An Opinionated Solution
For a long time, I solved this problem with custom scripts. And that was fine! My workflow felt so specific to my tastes that it wasn't worth packaging.
But then a couple things happened:
- I saw some of Cog's use cases and realized my custom scripts were just a low budget reimplementation of what Cog already did well.
- I was exploring different Python packaging tools, but none of my previous work or personal experience gave me a reason to use Hatch.

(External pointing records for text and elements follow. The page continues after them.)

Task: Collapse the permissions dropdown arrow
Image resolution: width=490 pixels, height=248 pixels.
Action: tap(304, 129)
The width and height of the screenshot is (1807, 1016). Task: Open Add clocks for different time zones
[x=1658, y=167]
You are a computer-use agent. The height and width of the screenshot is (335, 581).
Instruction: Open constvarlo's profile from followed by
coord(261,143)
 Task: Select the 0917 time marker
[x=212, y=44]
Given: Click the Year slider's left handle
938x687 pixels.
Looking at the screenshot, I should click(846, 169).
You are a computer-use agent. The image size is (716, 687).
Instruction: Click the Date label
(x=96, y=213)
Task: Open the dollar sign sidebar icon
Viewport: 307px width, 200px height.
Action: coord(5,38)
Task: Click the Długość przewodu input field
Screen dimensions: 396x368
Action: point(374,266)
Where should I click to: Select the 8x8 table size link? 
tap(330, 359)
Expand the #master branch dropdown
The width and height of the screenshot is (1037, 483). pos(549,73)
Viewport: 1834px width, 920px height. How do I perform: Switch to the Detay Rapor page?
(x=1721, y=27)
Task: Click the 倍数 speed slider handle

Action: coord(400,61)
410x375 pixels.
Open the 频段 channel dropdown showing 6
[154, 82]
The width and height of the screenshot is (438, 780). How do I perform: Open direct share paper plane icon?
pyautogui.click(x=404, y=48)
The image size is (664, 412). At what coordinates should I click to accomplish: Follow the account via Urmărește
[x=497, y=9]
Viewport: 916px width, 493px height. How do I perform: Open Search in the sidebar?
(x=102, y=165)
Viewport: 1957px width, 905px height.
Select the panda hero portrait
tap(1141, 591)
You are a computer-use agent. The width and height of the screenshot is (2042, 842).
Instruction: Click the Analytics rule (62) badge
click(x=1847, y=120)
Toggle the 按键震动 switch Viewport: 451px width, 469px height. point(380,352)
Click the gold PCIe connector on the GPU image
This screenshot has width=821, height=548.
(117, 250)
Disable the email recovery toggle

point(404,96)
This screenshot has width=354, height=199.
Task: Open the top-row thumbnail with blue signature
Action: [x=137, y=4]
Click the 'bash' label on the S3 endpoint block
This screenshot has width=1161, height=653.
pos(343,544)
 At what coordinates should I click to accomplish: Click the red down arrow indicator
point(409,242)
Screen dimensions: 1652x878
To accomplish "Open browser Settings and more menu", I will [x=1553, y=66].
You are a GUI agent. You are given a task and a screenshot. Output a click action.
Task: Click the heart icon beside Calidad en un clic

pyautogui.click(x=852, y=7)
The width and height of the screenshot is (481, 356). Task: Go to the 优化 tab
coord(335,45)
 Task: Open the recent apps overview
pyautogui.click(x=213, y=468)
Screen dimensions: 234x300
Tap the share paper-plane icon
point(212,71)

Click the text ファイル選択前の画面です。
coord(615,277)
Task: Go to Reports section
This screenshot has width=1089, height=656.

So I decided to convert my custom nonsense into a Hatch-based package that would play nicely with Cog:
https://pypi.org/project/aws-sso-config-builder/
Bird.
Bird.
Stone.
How I Use It
The aws-sso-config-builder tool doesn't require this workflow - the usage section of the README includes alternatives. But this is how I work:
Install Cog and aws-sso-config-builder
Use pipx to install Cog and my aws-sso-config-builder tool in the same environment:
pipx install --verbose cogapp
pipx inject --verbose cogapp aws-sso-config-builder
Update the AWS CLI config file
Add a block like this to the ~/.aws/config
file:
# [[[cog
# import cog
# from aws_sso_config_builder.gen_config import generate_config_blocks
#
# cog.outl(generate_config_blocks(
# sso_directories=["home", "work"],
# profile_template="""
# [profile {profile_name}-sso]
# sso_session = {sso_session}
# sso_account_id = {account_id}
# sso_role_name = {role_name}
# output = json
# region = us-east-2
#
# [profile {profile_name}]
# credential_process = {aws_vault_path} exec --json {profile_name}-sso
# output = json
# region = us-east-2
# """,
# regex_replacements={
# "Production": "prod",
# "Sandbox": "sbx"
# },
# aws_vault_path="/home/aj/go/bin/aws-vault",
# ))
# ]]]
# [[[end]]]
Which defines:
- IAM Identity Center directory names / organizations that I have access to
- The skeleton of a config block that should be generated for each account/permission set
- A few regular expressions to customize / normalize profile names
- The path to my aws-vault binary
Refresh my config file
Now I have:
- Cog available
- aws-sso-config-builder providing a mechanism for looking up permission sets
- A template block in my config file
So when I run:
cog -r ~/.aws/config
It replaces everything between ]]]
and [[[end]]]
with one rendered profile_template
block per permission set:
...template block from above...
]]]
...many other profiles...
[profile sbx-AJ-AWSReadOnlyAccess-sso]
sso_session = stacklet
sso_account_id = 111111111111
sso_role_name = AWSReadOnlyAccess
output = json
region = us-east-2
[profile sbx-AJ-AWSReadOnlyAccess]
credential_process = /home/aj/go/bin/aws-vault exec --json sbx-AJ-AWSReadOnlyAccess-sso
output = json
region = us-east-2
[profile sbx-AJ-AWSAdministratorAccess-sso]
sso_session = stacklet
sso_account_id = 111111111111
sso_role_name = AWSAdministratorAccess
output = json
region = us-east-2
[profile sbx-AJ-AWSAdministratorAccess]
credential_process = /home/aj/go/bin/aws-vault exec --json sbx-AJ-AWSAdministratorAccess-sso
output = json
region = us-east-2
[[[end]]]
And from there, it's easy for me to switch among any CLI profiles I have. The profile names are verbose enough that it's very clear which account/permissions I have, and through some shell helpers it's still friendly to bounce around:
❯ asp sbx-AJ-AWSReadOnlyAccess
~ via 🐍v3.12.2 (cogapp) on ☁️ sbx-AJ-AWSReadOnlyAccess (us-east-2)
❯
Should you use this?
Probably not. But if you got this far in the post... maybe? Thanks for reading in any case, you deserve some kanelbullar. Boy those things are delicious.